• _THE TASK_: Below is a listing. Write out exactly its lines between the one holding "Click the repository Url field" and the one holding "You are a computer-use agent. The height", inclusive.

----

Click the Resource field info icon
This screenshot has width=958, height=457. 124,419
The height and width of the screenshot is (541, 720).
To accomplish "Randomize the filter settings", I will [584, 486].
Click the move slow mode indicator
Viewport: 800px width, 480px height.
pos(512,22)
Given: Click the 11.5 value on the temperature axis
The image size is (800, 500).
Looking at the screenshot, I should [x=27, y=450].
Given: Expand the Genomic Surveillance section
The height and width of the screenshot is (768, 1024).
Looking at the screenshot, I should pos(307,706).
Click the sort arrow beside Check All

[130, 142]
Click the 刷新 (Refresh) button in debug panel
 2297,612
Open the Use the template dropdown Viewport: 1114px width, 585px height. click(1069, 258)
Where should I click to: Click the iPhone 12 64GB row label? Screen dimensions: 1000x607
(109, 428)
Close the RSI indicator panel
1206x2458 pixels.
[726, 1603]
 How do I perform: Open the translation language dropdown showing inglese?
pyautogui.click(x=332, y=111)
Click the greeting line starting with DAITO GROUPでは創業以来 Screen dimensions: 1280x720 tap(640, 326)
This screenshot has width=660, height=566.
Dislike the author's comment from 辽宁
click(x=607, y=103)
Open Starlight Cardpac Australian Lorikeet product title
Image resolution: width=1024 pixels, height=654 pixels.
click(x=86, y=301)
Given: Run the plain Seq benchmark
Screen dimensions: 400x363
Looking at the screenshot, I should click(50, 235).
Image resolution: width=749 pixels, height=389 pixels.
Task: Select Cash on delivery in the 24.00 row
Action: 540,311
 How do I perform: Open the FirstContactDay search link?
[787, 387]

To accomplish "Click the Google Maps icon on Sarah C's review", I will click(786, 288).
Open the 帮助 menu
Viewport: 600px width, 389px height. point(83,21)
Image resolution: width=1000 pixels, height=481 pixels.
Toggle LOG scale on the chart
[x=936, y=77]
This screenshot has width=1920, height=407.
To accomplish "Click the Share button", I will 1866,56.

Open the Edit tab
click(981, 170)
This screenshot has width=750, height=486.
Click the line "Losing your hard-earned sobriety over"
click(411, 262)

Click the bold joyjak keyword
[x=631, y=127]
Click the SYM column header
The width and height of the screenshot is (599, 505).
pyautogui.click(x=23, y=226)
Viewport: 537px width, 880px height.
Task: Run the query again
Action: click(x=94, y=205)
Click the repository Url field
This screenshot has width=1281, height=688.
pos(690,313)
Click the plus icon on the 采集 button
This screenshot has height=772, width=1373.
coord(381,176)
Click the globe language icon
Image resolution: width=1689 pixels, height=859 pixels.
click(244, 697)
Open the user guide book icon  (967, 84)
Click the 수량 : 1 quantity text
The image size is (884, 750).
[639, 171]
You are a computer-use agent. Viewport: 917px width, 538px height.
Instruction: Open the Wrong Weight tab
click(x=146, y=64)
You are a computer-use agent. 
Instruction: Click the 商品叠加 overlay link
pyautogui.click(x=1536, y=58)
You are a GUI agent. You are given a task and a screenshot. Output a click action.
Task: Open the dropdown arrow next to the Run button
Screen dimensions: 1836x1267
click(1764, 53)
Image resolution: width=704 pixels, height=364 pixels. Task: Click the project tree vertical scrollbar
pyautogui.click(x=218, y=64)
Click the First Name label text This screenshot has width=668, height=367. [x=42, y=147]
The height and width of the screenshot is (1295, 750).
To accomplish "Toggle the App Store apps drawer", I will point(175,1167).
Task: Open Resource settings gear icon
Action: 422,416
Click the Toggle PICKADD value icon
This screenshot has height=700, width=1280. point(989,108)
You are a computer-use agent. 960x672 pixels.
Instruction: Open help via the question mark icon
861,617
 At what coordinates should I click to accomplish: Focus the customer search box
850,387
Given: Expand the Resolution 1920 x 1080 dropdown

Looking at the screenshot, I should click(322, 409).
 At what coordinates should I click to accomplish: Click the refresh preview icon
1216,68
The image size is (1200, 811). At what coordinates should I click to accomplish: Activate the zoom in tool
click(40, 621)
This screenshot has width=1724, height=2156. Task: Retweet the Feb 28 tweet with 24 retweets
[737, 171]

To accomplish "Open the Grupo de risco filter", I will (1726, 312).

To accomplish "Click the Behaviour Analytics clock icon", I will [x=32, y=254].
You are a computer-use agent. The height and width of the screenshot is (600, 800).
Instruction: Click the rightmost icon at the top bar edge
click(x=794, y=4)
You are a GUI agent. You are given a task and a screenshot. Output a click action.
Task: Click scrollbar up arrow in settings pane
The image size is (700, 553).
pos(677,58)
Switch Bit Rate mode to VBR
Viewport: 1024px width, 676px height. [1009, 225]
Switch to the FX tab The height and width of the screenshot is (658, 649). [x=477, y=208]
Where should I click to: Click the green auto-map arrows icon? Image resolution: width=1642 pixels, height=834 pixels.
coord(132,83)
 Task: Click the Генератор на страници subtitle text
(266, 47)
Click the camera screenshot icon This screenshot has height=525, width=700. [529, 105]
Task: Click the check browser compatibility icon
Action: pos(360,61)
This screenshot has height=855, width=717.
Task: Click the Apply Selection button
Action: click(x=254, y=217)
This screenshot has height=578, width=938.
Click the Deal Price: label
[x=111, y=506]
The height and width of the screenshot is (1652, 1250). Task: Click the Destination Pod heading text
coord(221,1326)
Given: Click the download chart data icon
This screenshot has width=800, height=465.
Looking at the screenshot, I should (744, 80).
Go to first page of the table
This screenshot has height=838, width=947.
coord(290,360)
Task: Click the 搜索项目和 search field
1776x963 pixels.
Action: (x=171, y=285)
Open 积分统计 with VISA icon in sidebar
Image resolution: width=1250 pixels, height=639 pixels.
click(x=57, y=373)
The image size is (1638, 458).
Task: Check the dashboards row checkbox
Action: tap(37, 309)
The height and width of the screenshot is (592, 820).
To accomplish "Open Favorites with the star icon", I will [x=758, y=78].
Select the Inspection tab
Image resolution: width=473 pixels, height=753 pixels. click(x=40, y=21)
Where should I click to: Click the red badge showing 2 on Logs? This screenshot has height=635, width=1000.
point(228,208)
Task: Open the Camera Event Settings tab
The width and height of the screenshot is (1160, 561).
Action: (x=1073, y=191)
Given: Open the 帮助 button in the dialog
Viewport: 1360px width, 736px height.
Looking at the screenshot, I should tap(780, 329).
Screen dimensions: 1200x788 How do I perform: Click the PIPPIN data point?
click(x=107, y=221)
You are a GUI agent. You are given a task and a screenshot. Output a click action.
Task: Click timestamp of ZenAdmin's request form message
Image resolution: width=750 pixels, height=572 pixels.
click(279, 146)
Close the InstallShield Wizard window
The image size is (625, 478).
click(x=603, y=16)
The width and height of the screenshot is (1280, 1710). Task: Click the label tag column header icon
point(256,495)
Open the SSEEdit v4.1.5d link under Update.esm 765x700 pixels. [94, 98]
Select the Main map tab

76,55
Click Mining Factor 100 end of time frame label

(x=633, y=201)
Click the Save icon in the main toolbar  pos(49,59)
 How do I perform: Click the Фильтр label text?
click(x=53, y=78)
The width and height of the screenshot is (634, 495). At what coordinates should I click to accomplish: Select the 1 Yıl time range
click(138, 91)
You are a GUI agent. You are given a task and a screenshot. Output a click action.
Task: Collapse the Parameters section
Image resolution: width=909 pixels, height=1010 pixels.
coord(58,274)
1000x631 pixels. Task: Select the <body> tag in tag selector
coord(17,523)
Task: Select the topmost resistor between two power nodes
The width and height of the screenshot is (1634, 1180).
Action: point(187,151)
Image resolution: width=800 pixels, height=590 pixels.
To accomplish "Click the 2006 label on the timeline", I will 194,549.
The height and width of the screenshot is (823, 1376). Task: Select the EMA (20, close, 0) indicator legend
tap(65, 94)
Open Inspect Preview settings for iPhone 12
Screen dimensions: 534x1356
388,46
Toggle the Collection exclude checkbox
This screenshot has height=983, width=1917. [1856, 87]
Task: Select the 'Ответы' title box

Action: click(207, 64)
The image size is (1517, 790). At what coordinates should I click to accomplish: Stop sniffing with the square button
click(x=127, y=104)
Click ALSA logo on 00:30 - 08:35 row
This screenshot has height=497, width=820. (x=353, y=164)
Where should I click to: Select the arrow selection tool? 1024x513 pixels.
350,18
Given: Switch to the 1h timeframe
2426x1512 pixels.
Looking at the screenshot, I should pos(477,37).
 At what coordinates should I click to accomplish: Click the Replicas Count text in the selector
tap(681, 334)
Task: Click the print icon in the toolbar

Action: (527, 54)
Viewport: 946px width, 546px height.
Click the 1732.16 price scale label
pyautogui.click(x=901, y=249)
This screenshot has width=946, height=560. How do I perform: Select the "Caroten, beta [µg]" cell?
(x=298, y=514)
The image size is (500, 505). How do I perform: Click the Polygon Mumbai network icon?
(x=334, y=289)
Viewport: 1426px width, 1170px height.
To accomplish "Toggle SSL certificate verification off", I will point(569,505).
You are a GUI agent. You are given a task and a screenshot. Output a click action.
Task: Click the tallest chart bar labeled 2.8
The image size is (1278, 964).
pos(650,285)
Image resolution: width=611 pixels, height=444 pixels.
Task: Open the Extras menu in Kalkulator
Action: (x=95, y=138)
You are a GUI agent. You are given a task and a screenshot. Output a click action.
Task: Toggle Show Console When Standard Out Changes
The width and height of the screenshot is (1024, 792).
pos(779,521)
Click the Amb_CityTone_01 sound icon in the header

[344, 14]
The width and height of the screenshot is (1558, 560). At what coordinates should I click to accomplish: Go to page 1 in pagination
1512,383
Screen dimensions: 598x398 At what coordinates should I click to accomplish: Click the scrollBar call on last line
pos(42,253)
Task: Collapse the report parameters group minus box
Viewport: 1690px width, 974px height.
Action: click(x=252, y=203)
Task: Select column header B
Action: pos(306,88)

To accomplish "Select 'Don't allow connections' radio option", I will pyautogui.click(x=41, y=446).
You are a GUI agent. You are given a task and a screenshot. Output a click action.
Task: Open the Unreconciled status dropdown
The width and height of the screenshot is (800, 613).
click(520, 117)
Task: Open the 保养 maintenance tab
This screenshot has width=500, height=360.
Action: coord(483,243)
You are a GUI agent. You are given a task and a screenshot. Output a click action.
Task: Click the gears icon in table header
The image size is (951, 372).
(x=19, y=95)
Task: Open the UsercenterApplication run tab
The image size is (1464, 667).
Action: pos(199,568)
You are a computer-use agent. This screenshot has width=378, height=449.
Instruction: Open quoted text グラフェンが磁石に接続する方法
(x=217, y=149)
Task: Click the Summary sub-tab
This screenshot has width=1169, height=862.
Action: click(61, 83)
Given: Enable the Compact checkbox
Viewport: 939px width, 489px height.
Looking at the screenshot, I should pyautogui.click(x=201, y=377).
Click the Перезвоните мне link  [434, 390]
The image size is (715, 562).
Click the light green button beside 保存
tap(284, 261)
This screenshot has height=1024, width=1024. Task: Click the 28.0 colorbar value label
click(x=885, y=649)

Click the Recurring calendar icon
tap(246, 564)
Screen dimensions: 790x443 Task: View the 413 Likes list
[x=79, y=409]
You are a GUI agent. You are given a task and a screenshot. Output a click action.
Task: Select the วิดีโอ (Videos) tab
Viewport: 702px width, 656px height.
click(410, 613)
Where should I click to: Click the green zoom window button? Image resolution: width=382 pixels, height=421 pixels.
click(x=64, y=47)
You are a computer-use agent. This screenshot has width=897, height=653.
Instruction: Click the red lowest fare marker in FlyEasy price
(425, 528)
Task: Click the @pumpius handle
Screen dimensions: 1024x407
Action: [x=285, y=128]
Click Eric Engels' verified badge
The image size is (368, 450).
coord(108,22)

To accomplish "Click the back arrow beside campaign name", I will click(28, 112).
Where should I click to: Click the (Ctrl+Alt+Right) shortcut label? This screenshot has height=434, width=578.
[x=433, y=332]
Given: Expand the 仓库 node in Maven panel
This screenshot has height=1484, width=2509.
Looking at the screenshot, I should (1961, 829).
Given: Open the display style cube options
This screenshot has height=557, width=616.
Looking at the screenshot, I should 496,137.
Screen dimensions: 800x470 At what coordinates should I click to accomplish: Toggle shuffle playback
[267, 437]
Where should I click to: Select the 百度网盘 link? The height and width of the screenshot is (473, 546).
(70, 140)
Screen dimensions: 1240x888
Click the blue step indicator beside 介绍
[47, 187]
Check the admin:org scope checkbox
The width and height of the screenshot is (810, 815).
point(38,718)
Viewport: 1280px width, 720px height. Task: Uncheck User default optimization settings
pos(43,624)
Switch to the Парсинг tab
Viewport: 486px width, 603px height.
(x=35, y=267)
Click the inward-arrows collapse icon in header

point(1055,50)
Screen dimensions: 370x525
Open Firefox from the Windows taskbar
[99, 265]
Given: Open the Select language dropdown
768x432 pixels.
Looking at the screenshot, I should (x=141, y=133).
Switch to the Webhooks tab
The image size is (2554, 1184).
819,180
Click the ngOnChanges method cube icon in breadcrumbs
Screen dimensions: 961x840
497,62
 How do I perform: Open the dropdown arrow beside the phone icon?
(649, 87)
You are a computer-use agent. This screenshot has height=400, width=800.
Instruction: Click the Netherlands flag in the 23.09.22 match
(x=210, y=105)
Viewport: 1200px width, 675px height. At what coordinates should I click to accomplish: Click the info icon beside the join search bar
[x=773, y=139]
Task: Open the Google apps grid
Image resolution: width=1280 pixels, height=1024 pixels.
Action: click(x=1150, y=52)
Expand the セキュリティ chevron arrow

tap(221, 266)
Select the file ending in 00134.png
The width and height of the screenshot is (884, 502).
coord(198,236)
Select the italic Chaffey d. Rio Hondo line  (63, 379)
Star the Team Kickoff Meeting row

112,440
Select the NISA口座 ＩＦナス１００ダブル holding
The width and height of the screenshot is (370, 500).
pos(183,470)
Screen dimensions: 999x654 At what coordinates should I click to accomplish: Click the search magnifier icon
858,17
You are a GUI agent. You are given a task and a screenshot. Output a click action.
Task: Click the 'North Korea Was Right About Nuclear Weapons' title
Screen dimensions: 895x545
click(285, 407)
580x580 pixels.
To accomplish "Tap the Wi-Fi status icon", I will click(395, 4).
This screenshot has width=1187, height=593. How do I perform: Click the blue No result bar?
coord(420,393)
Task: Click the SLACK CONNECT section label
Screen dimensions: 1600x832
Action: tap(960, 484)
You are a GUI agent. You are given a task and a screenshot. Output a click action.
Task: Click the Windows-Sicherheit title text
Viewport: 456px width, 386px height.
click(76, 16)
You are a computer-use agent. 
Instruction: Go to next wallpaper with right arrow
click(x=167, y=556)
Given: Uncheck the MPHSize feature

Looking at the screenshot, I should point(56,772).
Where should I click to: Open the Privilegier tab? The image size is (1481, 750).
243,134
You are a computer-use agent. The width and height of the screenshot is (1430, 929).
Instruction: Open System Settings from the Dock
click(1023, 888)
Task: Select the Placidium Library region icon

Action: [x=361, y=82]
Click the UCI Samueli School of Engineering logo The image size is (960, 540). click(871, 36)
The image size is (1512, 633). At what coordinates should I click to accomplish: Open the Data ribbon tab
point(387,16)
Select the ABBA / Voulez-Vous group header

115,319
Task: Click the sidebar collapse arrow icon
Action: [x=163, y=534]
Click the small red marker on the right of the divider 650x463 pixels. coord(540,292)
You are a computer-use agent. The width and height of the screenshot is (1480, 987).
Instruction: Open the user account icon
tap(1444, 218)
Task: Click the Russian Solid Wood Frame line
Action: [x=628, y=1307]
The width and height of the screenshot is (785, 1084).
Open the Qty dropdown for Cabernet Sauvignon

----

• _COMPLETED TASK_:
Click the repository Url field
This screenshot has width=1281, height=688.
pos(690,313)
Click the plus icon on the 采集 button
This screenshot has height=772, width=1373.
coord(381,176)
Click the globe language icon
Image resolution: width=1689 pixels, height=859 pixels.
click(244, 697)
Open the user guide book icon  (967, 84)
Click the 수량 : 1 quantity text
The image size is (884, 750).
[639, 171]
You are a computer-use agent. Viewport: 917px width, 538px height.
Instruction: Open the Wrong Weight tab
click(x=146, y=64)
You are a computer-use agent. 
Instruction: Click the 商品叠加 overlay link
pyautogui.click(x=1536, y=58)
You are a GUI agent. You are given a task and a screenshot. Output a click action.
Task: Open the dropdown arrow next to the Run button
Screen dimensions: 1836x1267
click(1764, 53)
Image resolution: width=704 pixels, height=364 pixels. Task: Click the project tree vertical scrollbar
pyautogui.click(x=218, y=64)
Click the First Name label text This screenshot has width=668, height=367. [x=42, y=147]
The height and width of the screenshot is (1295, 750).
To accomplish "Toggle the App Store apps drawer", I will point(175,1167).
Task: Open Resource settings gear icon
Action: 422,416
Click the Toggle PICKADD value icon
This screenshot has height=700, width=1280. point(989,108)
You are a computer-use agent. 960x672 pixels.
Instruction: Open help via the question mark icon
861,617
 At what coordinates should I click to accomplish: Focus the customer search box
850,387
Given: Expand the Resolution 1920 x 1080 dropdown

Looking at the screenshot, I should click(322, 409).
 At what coordinates should I click to accomplish: Click the refresh preview icon
1216,68
The image size is (1200, 811). At what coordinates should I click to accomplish: Activate the zoom in tool
click(40, 621)
This screenshot has width=1724, height=2156. Task: Retweet the Feb 28 tweet with 24 retweets
[737, 171]

To accomplish "Open the Grupo de risco filter", I will (1726, 312).

To accomplish "Click the Behaviour Analytics clock icon", I will [x=32, y=254].
You are a computer-use agent. The height and width of the screenshot is (600, 800).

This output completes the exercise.